The fact is that we are so early in the widespread use of generative AI that there remains confusion and disagreement over what exactly the AI Art genre is. And before we can have something that can truly be considered an AI art movement, it’s first necessary that viewers are able to understand the underlying processes well enough to engage with them and the discourse surrounding them.
What I hope to achieve with Reflection is to provide insight for the viewer to better understand this. To better understand AI systems. It takes the AI out of the black box and allows people to conceptualize it, see how it works in detail.
Reflection, a Synthesis of Creativity
lorepunk.eth
As I have learned about Reflective AI, I’ve been delighted to see that it comes to its creative decisions the same way I do when I write a poem—by sense, feel, vibe, and most of all, continual reflection on what I’ve been doing in a piece, with reference to my years of experience and memory of what I’ve done before.
I find it humbling and hopeful that an AI system can do the same thing—and rather than feeling intimidated by this, I feel kinship with a system that makes art via a raucous Parliament of competing ideas and inclinations.
At the same time, the whip-crack speed of AI development, and the rapid integration of LLMs and other AI into our society, sometimes feel far more inscrutable. Is designing innately reflective AI systems a possible resolution for social concerns about the tech?
Pindar Van Arman:
AI is now moving faster than even optimistic experts have predicted. We are at the inflection point where AI is not only getting better, but getting better faster. I personally would not be surprised if general AI (the AI we see in Hollywood) announces itself in the next couple of years.
When many of the leading experts describe the key elements of the next phase in AI, what they talk about is reflective AI. Most notably, the founding lead of Google Brain, Andrew Ng, recently presented a broad framework that he believes will carry AI into its next phase. His broad framework describes “iterative agent workflows” that use reflection, multiple agents, and collaboration. He has noted that GPTs wrapped in such agents increased their accuracy from 48% to 95% merely by reflecting and improving their responses iteratively.

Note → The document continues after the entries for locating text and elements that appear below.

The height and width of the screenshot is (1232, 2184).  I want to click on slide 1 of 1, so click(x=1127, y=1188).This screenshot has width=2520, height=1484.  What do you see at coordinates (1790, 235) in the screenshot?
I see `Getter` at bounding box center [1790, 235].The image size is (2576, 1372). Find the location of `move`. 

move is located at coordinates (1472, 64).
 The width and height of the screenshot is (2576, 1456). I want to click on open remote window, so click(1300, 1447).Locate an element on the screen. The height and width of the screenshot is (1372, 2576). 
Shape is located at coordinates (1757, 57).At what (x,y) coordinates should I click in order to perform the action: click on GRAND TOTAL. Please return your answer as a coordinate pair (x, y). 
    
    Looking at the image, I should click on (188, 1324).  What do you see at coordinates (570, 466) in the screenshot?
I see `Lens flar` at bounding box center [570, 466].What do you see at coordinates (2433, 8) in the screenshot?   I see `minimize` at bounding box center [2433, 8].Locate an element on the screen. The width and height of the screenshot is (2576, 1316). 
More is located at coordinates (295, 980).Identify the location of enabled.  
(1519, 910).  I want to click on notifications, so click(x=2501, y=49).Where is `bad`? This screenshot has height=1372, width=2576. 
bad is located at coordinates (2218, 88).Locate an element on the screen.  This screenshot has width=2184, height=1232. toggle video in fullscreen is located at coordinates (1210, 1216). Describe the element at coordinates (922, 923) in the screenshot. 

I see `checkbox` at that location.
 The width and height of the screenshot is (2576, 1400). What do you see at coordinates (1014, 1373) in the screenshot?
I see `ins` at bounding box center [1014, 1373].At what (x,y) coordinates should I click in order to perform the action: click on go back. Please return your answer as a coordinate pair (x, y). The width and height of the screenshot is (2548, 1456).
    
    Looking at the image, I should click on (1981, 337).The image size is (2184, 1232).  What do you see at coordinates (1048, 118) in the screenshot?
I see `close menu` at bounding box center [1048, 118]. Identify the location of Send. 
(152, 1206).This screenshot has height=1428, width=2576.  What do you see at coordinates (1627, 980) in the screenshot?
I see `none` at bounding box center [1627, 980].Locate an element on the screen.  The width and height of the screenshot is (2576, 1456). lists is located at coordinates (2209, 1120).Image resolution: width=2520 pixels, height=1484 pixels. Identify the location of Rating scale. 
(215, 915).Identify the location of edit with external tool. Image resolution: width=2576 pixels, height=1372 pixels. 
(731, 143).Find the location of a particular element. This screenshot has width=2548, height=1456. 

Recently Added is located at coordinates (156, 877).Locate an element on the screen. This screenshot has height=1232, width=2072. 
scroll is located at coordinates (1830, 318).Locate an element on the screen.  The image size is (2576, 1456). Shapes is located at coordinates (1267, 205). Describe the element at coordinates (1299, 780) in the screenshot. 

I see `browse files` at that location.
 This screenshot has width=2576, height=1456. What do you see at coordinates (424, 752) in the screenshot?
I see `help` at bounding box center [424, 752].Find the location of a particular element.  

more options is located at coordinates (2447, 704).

So aside from similar names, how close is Reflection, my synthetic creative system, to the reflective AI that experts are predicting is the future? My robots already operate with multiple aesthetic algorithms, the algorithms already collaborate, and the system has been reflecting via feedback loops for more than a decade. It was already using this framework before Andrew Ng presented it in March. And I do take pride in the fact that my first Reflection marks its provenance from February 7, 2024, a month before Ngs announcement. The collection is in a place similar to if I had released a collection called “GANs” in 2014. My art is 10 years ahead of this trend and the evidence is on the blockchain.
But aside from being forward-thinking, what I am trying to do with Reflection is give people a way to experience this idea visually, and to bring it into contemporary artistic discourse. I’m also building tools that make it possible for other artists to integrate multimodal, reflective processes into their art. I am already being asked to showcase Reflection in multiple shows and galleries from Shanghai to New York, so excited that my work with Reflection is just getting started.